■ TASK TO CARRY OUT ■
Copy every record word for word.

■ SUPPLIED RECORDS ■

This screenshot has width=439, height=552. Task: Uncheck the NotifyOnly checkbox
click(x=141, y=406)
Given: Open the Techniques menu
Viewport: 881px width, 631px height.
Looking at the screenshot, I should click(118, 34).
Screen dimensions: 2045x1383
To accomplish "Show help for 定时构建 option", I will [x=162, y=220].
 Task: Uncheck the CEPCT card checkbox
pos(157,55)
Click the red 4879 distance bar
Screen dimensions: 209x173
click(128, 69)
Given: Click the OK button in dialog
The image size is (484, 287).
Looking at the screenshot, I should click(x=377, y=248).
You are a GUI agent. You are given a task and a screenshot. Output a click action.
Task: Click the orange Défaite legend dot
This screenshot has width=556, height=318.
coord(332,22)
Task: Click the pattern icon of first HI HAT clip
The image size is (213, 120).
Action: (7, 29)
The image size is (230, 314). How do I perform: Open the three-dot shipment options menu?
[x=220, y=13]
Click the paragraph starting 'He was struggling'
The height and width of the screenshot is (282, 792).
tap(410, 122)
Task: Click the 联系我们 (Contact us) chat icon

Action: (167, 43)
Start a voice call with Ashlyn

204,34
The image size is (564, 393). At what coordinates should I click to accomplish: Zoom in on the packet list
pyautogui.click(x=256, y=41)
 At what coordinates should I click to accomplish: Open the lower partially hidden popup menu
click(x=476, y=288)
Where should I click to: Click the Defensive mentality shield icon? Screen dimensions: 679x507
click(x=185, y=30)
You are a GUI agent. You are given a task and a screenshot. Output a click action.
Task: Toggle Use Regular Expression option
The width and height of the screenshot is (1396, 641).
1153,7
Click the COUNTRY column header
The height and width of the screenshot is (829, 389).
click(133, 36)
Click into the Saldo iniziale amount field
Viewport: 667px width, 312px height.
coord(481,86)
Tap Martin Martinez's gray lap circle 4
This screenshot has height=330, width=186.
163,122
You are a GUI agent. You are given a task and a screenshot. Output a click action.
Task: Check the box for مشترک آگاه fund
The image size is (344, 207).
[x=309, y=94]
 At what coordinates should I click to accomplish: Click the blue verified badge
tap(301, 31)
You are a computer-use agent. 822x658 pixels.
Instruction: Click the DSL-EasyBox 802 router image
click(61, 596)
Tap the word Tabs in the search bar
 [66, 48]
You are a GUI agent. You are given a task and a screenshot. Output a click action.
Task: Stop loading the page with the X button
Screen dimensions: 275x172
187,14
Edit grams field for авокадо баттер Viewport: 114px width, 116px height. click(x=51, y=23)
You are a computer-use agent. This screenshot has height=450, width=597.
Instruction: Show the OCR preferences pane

■ EXERCISE SOLUTION ■
This screenshot has width=439, height=552. Task: Uncheck the NotifyOnly checkbox
click(x=141, y=406)
Given: Open the Techniques menu
Viewport: 881px width, 631px height.
Looking at the screenshot, I should click(118, 34).
Screen dimensions: 2045x1383
To accomplish "Show help for 定时构建 option", I will [x=162, y=220].
 Task: Uncheck the CEPCT card checkbox
pos(157,55)
Click the red 4879 distance bar
Screen dimensions: 209x173
click(128, 69)
Given: Click the OK button in dialog
The image size is (484, 287).
Looking at the screenshot, I should click(x=377, y=248).
You are a GUI agent. You are given a task and a screenshot. Output a click action.
Task: Click the orange Défaite legend dot
This screenshot has width=556, height=318.
coord(332,22)
Task: Click the pattern icon of first HI HAT clip
The image size is (213, 120).
Action: (7, 29)
The image size is (230, 314). How do I perform: Open the three-dot shipment options menu?
[x=220, y=13]
Click the paragraph starting 'He was struggling'
The height and width of the screenshot is (282, 792).
tap(410, 122)
Task: Click the 联系我们 (Contact us) chat icon

Action: (167, 43)
Start a voice call with Ashlyn

204,34
The image size is (564, 393). At what coordinates should I click to accomplish: Zoom in on the packet list
pyautogui.click(x=256, y=41)
 At what coordinates should I click to accomplish: Open the lower partially hidden popup menu
click(x=476, y=288)
Where should I click to: Click the Defensive mentality shield icon? Screen dimensions: 679x507
click(x=185, y=30)
You are a GUI agent. You are given a task and a screenshot. Output a click action.
Task: Toggle Use Regular Expression option
The width and height of the screenshot is (1396, 641).
1153,7
Click the COUNTRY column header
The height and width of the screenshot is (829, 389).
click(133, 36)
Click into the Saldo iniziale amount field
Viewport: 667px width, 312px height.
coord(481,86)
Tap Martin Martinez's gray lap circle 4
This screenshot has height=330, width=186.
163,122
You are a GUI agent. You are given a task and a screenshot. Output a click action.
Task: Check the box for مشترک آگاه fund
The image size is (344, 207).
[x=309, y=94]
 At what coordinates should I click to accomplish: Click the blue verified badge
tap(301, 31)
You are a computer-use agent. 822x658 pixels.
Instruction: Click the DSL-EasyBox 802 router image
click(61, 596)
Tap the word Tabs in the search bar
 [66, 48]
You are a GUI agent. You are given a task and a screenshot. Output a click action.
Task: Stop loading the page with the X button
Screen dimensions: 275x172
187,14
Edit grams field for авокадо баттер Viewport: 114px width, 116px height. click(x=51, y=23)
You are a computer-use agent. This screenshot has height=450, width=597.
Instruction: Show the OCR preferences pane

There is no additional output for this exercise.